Le renforcement des mesures sanitaires sur tout le territoire national, en particulier la fermeture totale des restaurants dans 4 villes (Marrakech, Agadir, Tanger et Casablanca) pendant trois semaines et les restrictions de déplacement, ne seront pas sans impacts sur la vigueur de la relance économique.

«Les implications directes imputables à tout arrêt d’activité peuvent atteindre des niveaux formidables. Nous avons tous encore en tête le milliard de dirhams perdu par jour de confinement évoqué par le ministre des Finances Mohamed Benchaâboun, il y a de cela quelques mois, certes dans un contexte de confinement total», souligne Hicham Alaoui Bensaid, directeur général d’Euler Hermes Acmar, filiale marocaine du groupe Euler Hermes.

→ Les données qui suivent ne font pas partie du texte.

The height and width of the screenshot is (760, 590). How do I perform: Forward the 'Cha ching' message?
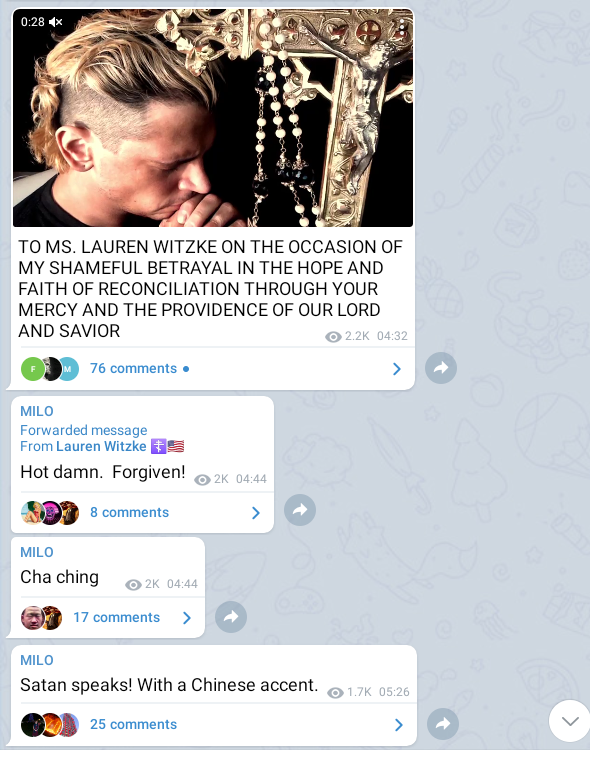(x=231, y=617)
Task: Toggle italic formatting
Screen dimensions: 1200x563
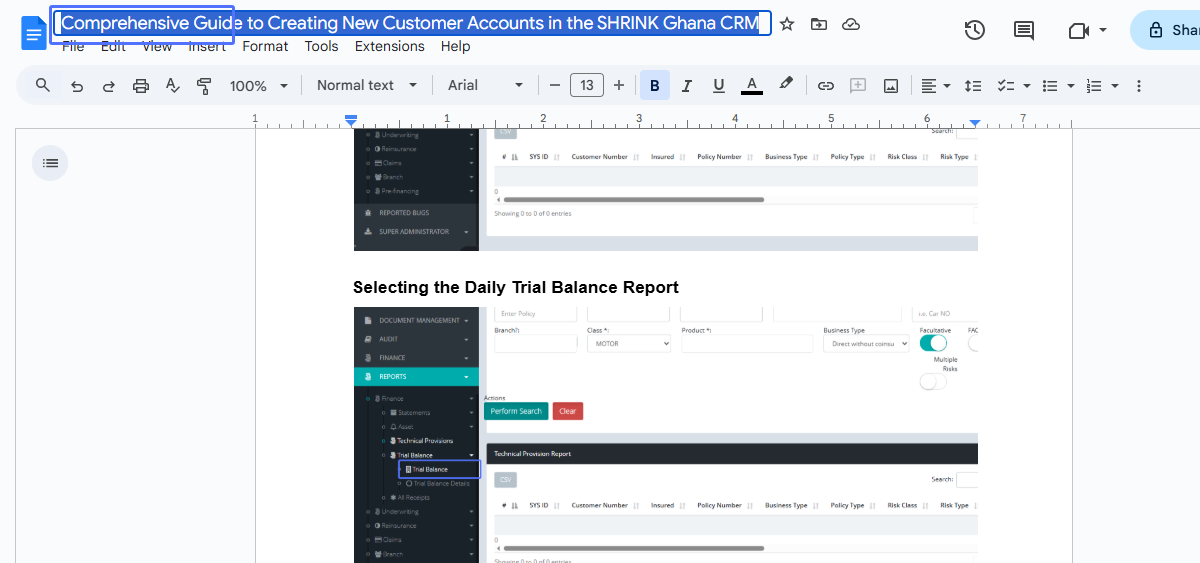Action: coord(686,86)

Dans un tel contexte emprunt d’autant d’incertitudes, il est difficile pour les opérateurs de se projeter vers l’avenir. «Sans un minimum de facultés d’anticipation offertes aux chefs d’entreprises, des décisions stratégiques, comme le recrutement ou les investissements, risquent d’être différées, impactant, de ce fait, négativement la relance économique dans sa globalité», analyse Alaoui Bensaid.

Parmi les différents secteurs, ceux en lien avec la restauration seront évidemment les plus touchés par ces nouvelles restrictions, sans oublier les opérateurs touristiques, qui ont définitivement mis une croix sur leur espoir de profiter des fêtes de fin d’année pour se refaire une santé financière, après une année 2020 cauchemardesque.

«En toute cohérence, les acteurs directs de la chaine de valeur touristique, comme les restaurants, les hôtels, les transporteurs, les prestataires de services divers, etc.» devraient être, dans un premier temps, les plus impactés, avant de potentiellement atteindre d’autres pans d’activité moins directs comme les fournisseurs d’infrastructures, les sociétés d’interim, etc.», affirme notre interlocuteur.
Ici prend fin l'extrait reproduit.